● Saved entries
----------
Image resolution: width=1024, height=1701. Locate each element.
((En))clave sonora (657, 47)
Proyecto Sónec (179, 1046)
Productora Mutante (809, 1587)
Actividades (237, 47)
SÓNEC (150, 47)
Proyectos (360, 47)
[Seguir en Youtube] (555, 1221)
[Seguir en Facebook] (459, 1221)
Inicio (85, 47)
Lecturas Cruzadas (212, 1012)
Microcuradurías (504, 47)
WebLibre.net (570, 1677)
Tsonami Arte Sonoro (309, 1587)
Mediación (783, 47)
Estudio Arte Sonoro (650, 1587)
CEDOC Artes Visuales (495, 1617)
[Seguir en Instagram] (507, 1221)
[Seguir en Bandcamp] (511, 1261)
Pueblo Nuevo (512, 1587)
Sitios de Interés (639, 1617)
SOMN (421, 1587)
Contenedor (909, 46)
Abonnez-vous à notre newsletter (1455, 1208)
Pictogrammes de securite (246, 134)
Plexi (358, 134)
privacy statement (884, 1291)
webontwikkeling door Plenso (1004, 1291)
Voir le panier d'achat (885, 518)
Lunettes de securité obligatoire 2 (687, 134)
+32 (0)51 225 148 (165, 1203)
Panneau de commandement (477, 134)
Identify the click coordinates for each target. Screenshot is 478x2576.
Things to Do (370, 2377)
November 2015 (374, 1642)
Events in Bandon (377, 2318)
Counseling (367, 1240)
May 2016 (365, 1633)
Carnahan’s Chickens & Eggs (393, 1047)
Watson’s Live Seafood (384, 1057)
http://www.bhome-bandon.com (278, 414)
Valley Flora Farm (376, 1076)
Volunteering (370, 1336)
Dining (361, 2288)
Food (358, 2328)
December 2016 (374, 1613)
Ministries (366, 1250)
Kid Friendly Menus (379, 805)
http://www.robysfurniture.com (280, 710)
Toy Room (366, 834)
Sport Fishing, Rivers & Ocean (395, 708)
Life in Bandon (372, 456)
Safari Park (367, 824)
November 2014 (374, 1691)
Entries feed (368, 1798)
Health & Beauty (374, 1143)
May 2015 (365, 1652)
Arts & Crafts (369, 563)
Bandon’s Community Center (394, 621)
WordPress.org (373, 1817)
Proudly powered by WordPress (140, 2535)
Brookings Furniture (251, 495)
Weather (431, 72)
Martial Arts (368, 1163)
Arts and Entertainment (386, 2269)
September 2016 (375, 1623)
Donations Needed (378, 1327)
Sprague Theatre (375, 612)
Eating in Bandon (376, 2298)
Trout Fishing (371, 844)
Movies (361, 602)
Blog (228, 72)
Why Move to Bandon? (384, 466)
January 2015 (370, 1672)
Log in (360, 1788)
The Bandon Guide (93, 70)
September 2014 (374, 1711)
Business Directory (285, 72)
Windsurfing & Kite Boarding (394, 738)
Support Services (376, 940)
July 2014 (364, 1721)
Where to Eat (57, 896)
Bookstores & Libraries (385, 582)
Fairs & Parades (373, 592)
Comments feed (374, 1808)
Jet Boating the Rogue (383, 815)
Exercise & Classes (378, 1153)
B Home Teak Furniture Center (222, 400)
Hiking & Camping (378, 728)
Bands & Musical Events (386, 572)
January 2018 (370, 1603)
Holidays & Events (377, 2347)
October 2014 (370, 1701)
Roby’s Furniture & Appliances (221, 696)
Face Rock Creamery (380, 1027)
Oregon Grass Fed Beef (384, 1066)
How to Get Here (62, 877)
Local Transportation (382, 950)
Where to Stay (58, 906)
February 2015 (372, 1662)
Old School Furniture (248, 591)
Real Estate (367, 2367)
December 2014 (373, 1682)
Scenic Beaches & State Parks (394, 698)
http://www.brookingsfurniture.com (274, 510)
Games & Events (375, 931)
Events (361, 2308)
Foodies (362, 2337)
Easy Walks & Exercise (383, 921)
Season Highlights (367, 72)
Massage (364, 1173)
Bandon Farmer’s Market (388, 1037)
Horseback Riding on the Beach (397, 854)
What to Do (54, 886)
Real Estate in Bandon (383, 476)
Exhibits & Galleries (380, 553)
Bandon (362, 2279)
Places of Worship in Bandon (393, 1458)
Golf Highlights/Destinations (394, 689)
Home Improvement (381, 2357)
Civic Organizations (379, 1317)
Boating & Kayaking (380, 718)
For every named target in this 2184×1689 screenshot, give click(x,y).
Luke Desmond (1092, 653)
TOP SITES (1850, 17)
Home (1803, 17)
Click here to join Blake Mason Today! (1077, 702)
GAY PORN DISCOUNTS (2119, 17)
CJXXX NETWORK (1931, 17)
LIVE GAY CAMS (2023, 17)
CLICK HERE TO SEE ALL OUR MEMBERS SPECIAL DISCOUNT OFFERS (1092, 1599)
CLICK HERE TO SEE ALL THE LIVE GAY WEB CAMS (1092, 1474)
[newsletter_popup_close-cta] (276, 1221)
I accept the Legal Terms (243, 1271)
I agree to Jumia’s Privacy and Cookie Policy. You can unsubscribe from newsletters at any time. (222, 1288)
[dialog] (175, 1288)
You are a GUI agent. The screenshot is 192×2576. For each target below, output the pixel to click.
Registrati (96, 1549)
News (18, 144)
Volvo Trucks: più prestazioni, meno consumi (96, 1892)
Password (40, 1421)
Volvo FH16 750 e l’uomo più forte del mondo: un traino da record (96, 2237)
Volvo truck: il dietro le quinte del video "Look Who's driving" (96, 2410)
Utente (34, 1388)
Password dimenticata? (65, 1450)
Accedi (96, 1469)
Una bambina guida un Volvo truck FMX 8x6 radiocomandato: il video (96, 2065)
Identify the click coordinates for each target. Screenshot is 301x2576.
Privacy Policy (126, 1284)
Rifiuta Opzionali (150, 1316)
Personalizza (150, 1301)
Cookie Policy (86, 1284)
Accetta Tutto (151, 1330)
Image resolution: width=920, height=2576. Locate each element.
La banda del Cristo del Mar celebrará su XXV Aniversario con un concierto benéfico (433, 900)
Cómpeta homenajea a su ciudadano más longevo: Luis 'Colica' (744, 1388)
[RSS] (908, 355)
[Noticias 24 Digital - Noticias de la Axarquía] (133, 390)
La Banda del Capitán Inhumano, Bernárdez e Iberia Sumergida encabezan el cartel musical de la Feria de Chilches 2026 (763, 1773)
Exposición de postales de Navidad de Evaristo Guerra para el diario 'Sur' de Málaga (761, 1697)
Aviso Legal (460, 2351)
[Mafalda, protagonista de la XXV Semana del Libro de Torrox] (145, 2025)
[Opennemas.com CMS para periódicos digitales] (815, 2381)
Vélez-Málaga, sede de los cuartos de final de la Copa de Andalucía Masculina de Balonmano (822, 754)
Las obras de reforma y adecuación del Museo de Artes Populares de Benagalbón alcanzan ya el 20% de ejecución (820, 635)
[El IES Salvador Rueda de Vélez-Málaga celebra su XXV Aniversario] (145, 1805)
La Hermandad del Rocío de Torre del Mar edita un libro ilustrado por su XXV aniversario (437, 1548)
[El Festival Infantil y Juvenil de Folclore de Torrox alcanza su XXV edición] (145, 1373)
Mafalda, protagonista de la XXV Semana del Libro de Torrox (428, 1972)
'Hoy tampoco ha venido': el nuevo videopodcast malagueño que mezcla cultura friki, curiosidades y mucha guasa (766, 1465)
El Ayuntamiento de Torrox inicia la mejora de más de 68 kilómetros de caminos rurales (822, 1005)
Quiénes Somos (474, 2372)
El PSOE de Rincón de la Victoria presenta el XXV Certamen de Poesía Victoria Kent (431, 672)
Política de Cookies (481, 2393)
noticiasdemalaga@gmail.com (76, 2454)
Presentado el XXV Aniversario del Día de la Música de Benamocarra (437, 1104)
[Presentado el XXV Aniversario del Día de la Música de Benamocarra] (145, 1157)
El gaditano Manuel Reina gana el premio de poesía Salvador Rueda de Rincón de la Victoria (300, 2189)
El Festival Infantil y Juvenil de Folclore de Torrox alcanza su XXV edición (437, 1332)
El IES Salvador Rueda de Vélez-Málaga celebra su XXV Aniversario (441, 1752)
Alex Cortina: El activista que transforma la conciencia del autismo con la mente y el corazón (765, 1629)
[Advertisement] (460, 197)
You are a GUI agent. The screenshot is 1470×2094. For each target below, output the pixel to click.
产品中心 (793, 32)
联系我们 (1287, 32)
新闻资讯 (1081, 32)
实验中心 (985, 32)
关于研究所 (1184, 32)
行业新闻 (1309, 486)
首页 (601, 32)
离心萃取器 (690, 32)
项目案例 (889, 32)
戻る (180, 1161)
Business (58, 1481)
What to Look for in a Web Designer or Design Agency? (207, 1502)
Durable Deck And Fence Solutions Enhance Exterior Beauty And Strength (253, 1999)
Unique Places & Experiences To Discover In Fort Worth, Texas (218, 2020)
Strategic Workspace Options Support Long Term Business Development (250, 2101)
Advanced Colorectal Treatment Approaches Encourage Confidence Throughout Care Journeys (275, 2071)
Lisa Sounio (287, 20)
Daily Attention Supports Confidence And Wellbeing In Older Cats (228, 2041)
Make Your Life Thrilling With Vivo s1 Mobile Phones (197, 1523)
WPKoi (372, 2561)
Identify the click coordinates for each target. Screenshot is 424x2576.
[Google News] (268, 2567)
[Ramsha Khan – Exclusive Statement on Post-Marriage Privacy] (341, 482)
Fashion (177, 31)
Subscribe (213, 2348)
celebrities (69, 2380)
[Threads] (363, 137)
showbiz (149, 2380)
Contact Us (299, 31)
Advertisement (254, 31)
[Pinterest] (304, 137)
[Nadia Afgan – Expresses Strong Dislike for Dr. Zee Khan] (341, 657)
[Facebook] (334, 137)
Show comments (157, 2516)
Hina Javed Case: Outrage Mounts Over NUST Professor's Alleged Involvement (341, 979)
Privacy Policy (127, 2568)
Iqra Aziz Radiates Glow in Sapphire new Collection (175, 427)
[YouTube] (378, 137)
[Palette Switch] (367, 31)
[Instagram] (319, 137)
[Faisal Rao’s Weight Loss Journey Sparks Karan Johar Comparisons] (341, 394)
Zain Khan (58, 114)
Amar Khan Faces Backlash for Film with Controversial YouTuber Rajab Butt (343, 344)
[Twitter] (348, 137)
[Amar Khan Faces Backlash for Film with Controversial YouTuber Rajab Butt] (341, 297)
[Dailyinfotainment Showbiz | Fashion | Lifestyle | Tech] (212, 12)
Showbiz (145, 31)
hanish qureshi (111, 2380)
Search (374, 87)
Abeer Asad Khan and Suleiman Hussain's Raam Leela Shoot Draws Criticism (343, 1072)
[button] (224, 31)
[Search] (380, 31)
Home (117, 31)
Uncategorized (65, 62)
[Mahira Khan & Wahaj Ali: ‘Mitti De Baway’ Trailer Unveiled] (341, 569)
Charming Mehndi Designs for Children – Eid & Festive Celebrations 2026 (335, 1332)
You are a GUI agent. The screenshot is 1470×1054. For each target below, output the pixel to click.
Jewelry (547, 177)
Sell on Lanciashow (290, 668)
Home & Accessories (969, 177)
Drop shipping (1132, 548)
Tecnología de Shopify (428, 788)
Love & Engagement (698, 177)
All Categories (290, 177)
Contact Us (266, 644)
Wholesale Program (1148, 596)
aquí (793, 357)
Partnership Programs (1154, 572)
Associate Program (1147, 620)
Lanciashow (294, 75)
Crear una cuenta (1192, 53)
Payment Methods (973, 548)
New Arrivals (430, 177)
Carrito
----------
● Task instructions
Reproduce the entries exactly, starting at their first line and stopping after the line with "privacy statement (884, 1291)".

● Result of the task
Image resolution: width=1024, height=1701. Locate each element.
((En))clave sonora (657, 47)
Proyecto Sónec (179, 1046)
Productora Mutante (809, 1587)
Actividades (237, 47)
SÓNEC (150, 47)
Proyectos (360, 47)
[Seguir en Youtube] (555, 1221)
[Seguir en Facebook] (459, 1221)
Inicio (85, 47)
Lecturas Cruzadas (212, 1012)
Microcuradurías (504, 47)
WebLibre.net (570, 1677)
Tsonami Arte Sonoro (309, 1587)
Mediación (783, 47)
Estudio Arte Sonoro (650, 1587)
CEDOC Artes Visuales (495, 1617)
[Seguir en Instagram] (507, 1221)
[Seguir en Bandcamp] (511, 1261)
Pueblo Nuevo (512, 1587)
Sitios de Interés (639, 1617)
SOMN (421, 1587)
Contenedor (909, 46)
Abonnez-vous à notre newsletter (1455, 1208)
Pictogrammes de securite (246, 134)
Plexi (358, 134)
privacy statement (884, 1291)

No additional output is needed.